6. Extra credit questions for those kids who want to do more:

    1. Find one hero whose father was Zeus (easy).

    2. Find one hero whose father was Poseidon (harder).

    3. Find one hero whose mother was Aphrodite (hardest).

    4. Dionysus is the only guy to have his throne on the women’s side of the throne room in Olympus . Find out how this happened. Hint: It has to do with Hestia.

    5. Who is the one major Greek god who does not have a throne on Olympus , and why?

    6. What are the Roman names for the twelve Olympians?

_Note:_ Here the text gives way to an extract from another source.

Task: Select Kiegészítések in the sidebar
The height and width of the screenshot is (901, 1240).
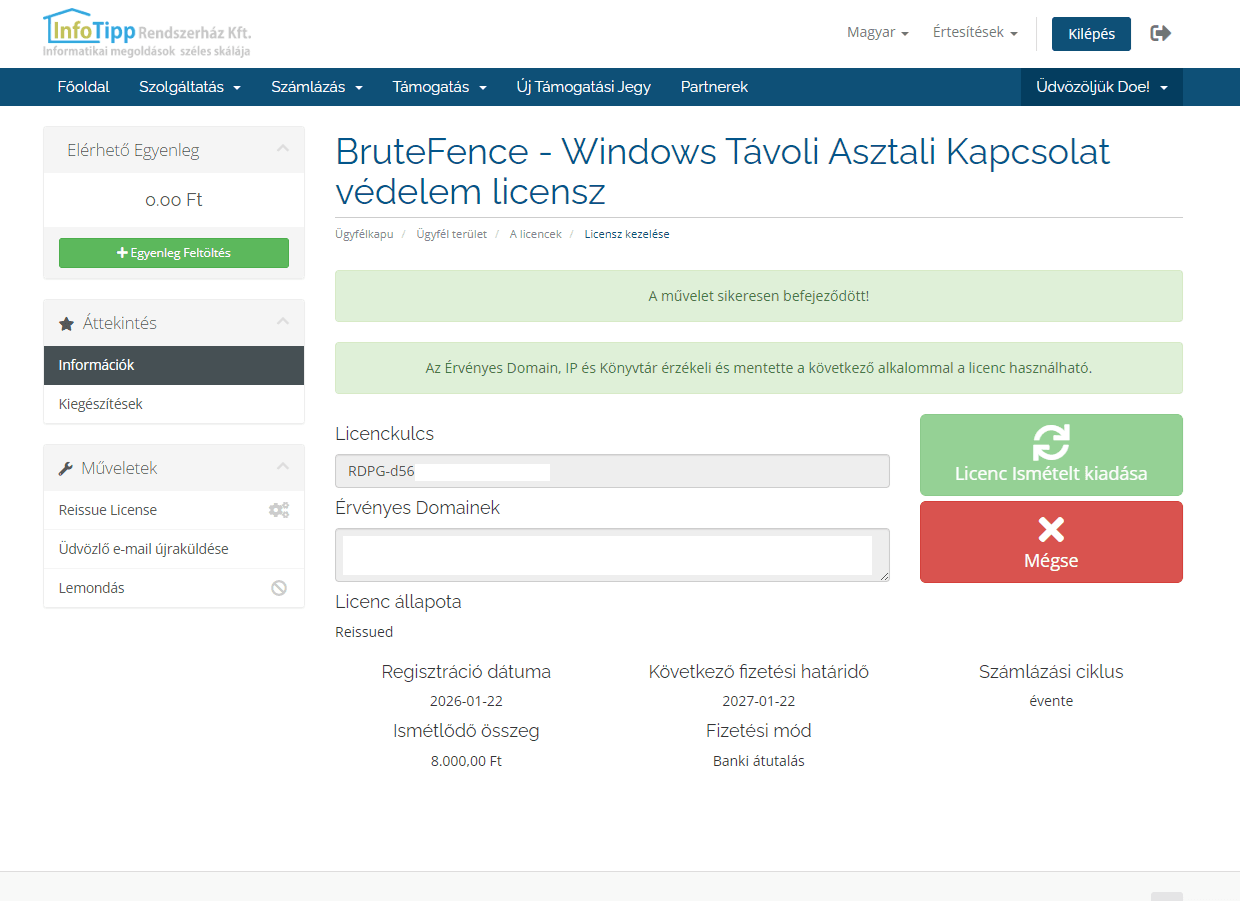Action: (x=103, y=404)
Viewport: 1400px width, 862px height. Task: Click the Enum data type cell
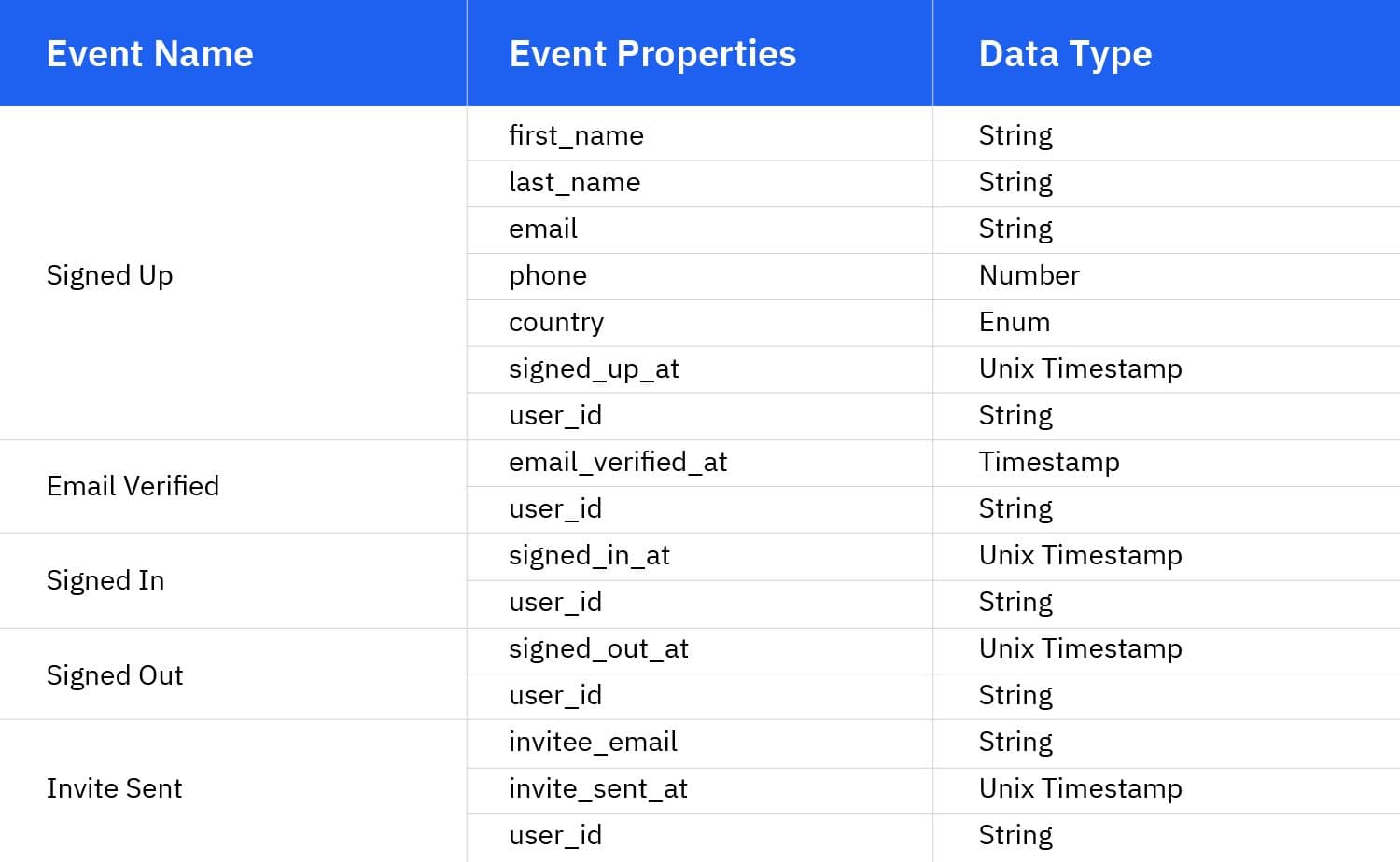pyautogui.click(x=1014, y=322)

OLYMPIAN DISCUSSION PARTNERS

  • Make twelve appointments with other students to be your discussion partner. Put one student’s name in each box. Make sure you write your name in the same box on their sheet. You have to have a different name in every box.

  • Hold on to your sheet! You’ll need it during this unit.





Chapter 1

I Accidentally Vaporize My Pre-algebra Teacher

 

Warm-up Activities:

  1. Journal questions for anticipatory discussion:

    1. Brainstorm as many school field trips as you can remember. What’s the best (or worst) experience you’ve ever had on a school field trip?

    2. Have you ever learned something in school you were absolutely sure you would never use in your life? Explain.

  1. Take a virtual field trip to the Metropolitan Museum of Art in Manhattan. (http://www.metmuseum.org/home.asp). Go to “Collection” and choose “Greek and Roman Art.” Have students explore the collection and fill out the following information for at least five different objects:

Art Object Analysis

What kind of object is it? ____________________________________

What is it made out of? _____________________________________

Does it have a use, other than art? If so, what? ___________________

When was it created? _________

Where is it from? ______________________________________

Describe what it looks like: ______________________________________________________________

Does it have illustrations from the Greek myths? If so, what? ______________________________________________________________


As you read:

It is recommended you read the first chapter aloud to the students, or have someone read it who has a good flair for the dramatic. This gives students a chance to get used to the voice of the narrator and get hooked into the story.

The following questions can be answered as students read, assigned as homework, or given afterwards to assess comprehension. It is a good idea to have the students read the questions in advance. You don’t have to assign all the questions. You might alternate evens and odds, or divide the questions by small groups.

  1. What kind of school is Yancy Academy ?

  2. What bad experiences has Percy had on past field trips?

  3. Why can’t Percy get back at Nancy when she starts teasing Grover on the bus?

  4. Why doesn’t Percy get along with Mrs. Dodds?

  5. When do you first suspect that something may be unusual/supernatural about Mrs. Dodds?

  6. In the story about the gods and titans, who was Kronos and what happened to him after the gods defeated him?

  7. Why does Percy get angry at Mr. Brunner? How would you have felt in his position?

  8. What do you learn about Percy’s home life as he’s watching the taxis on Fifth Avenue?

  9. How does Percy get in trouble with Mrs. Dodds? Do you think it’s his fault?

  10. How have things changed when Percy returns to the front steps of the museum?